The fact that some other comments trickled in, and that the vote ratios stabilized, was definitely an improvement over the situation in the first 36h, but I think it’s not super cruxy? It was more of a crisp example (at the time) of the larger gestalt that demoralizes me, and it ceasing to be an example doesn’t mean the gestalt went away.
One of the things that hurts me when I try to be on LessWrong is something like ….…
A person will make a comment that has lots of skewed summaries and misinterpretations and just-plain-wrong claims about the claims it says its responding to (but it’s actually strawmanning)
Someone else will make an effortful rebuttal that corrects the misconceptions of the top-level comment and sometimes even answers the steel version of its complaint
The top comment will continue to accrue upvotes at a substantially faster clip than the lower comment, despite being meaningfully wrong, and it won’t ever get edited or fixed and it just keeps anchoring people on wrongthoughts forever
The lower comment gets largely ignored and often people don’t even engage with it at all
...all of which lives in my soul as a sort of despair that might be described as “yeah, so, if you want to give people a platform upon which to strawman you and then gain lots of local status and also infect the broader crowd very efficiently with their uncanny-valley version of your ideas such that it becomes even harder to actually talk about the thing you wanted to talk about … post it on LW!”

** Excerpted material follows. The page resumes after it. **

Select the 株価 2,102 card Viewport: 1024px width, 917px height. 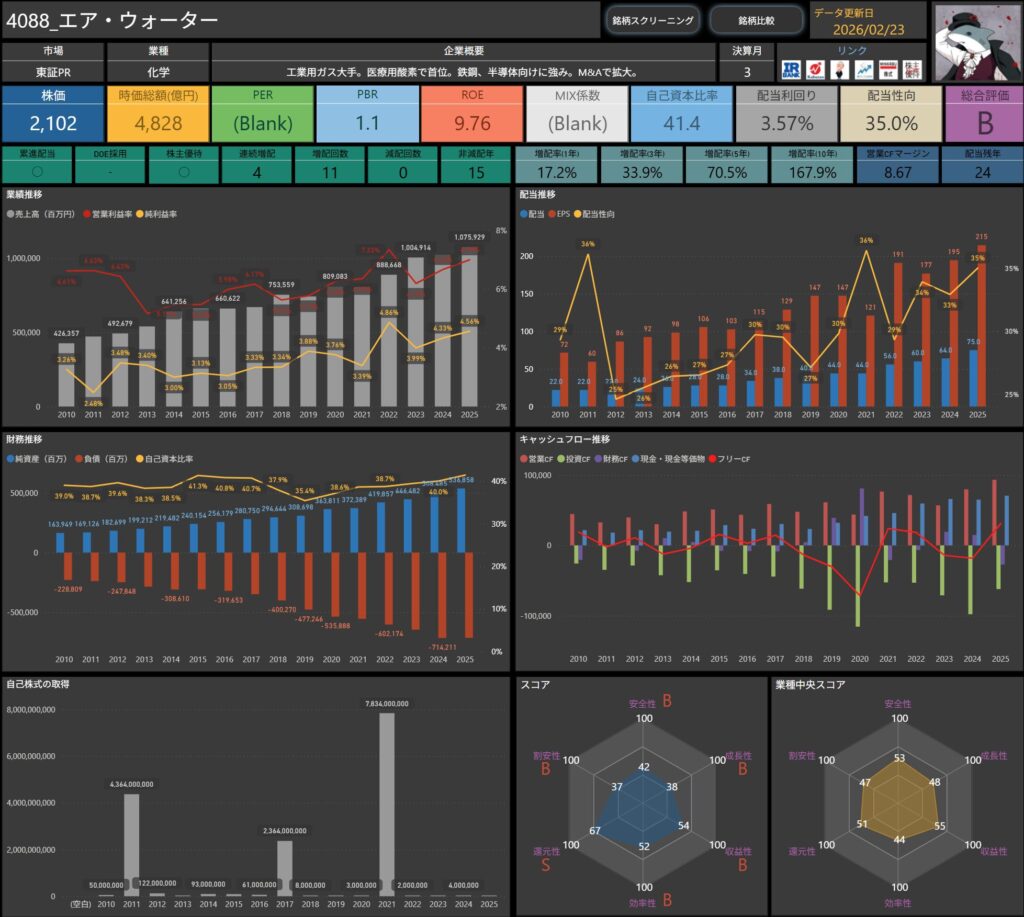52,113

A whole other way to gesture at the same problem is something like, out in the real world I often find myself completely alone against the mob, fighting for either [truth] or [goodness] or both. And that’s fine. The real world makes no promises about me-not-finding-myself-alone.
But LessWrong, by its name and mission and sometimes by explicit promise or encouragement, is “supposed” to be the sort of place where I’m not completely alone against the mob. For one thing, the mob is supposed to be good instead of bad, and for another, there are supposed to be other people around who are also fighting the good fight, and not just me all by myself.
(There’s some hyperbole here, but.)
Instead, definitely not all the time but enough times that it matters, and enough times that it’s hurt me over and over again, and enough times that it produces strong hesitation, I’ve found myself completely alone with even high-status LWers (sometimes even senior mods!) just straightforwardly acting as the forces of darkness and madness and enacting mindkilledness and advocating for terrible and anti-epistemic things and it just hurts real bad. The feeling of betrayal and rug-pulled-out is much worse because this was supposed to be a place where people who care about collaborative truth-seeking could reliably find others to collaborate with.
I can find people to think productively with on LessWrong. But I can’t rely on it. More than 20% of the time, it goes badly, and “do an expansive and vulnerable thing in an environment where you will be stabbed for it one time out of five” just … kinda doesn’t work.
I have tried thinking about what’s the best way to avoid the groupthink that exists on most social media forums and also on lesswrong. I’m not yet convinced it can be solved at the level of software, the underlying social graph is fucked up.
There is no agreed upon definition of “good” on lesswrong. Theres people pro and against:
various AI alignment research agendas
various AI governance agendas
human genetic engineering
utilitarianism
longtermism
transhumanism of various types—such as human genetic engg, whole brain emulation, etc
Getting questions like this right or wrong is going to affect everything. Literal billions of people may well end up living or dying based on how these discussions go. (And yes I mean present day people, not hypothetical future people.)
I’m morally against a majority of the ideas proposed on lesswrong so I’m well aware it’s a hostile place for me.
I understand you are not here to discuss longtermism or whatever, but I’m just making you aware that’s what the “mob” also does at this place so ofcourse the same behaviour carries over to your replies.